== INPUT FOR THIS TASK ==
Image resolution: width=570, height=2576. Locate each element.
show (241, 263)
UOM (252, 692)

---

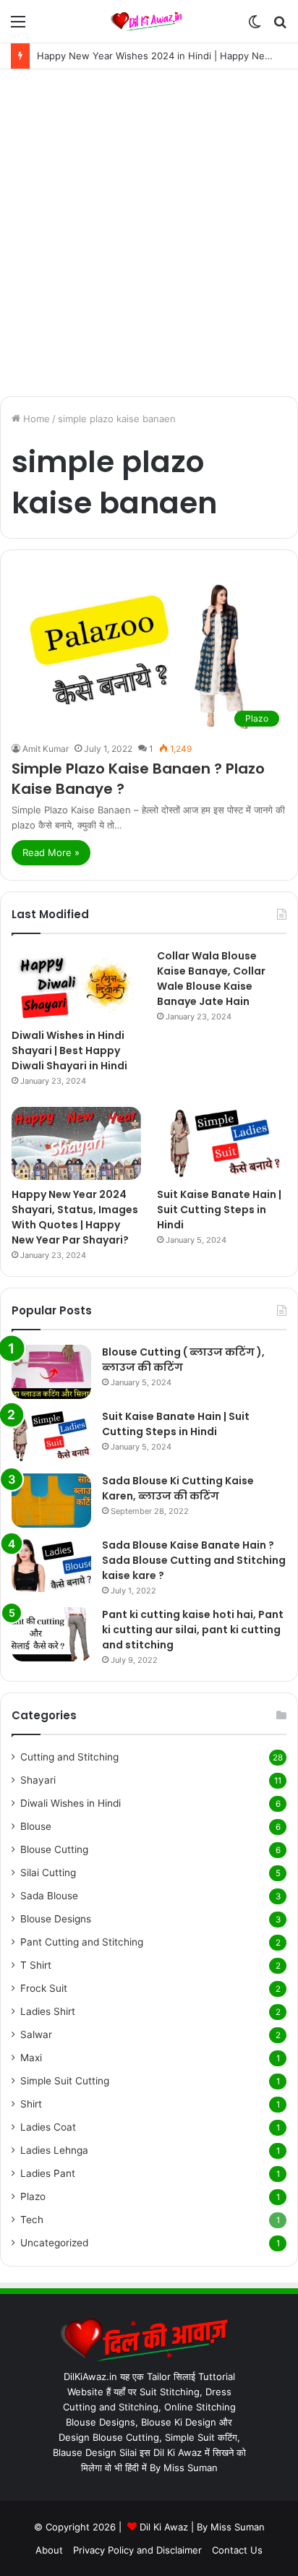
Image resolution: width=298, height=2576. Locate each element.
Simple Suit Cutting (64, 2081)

== YOUR GOAL ==
All lines in the data above from the one with "Image resolution: width=570, height=2576." through the one with "UOM (252, 692)" must be repeated exactly, and no others.

== OUTPUT OF THE EXERCISE ==
Image resolution: width=570, height=2576. Locate each element.
show (241, 263)
UOM (252, 692)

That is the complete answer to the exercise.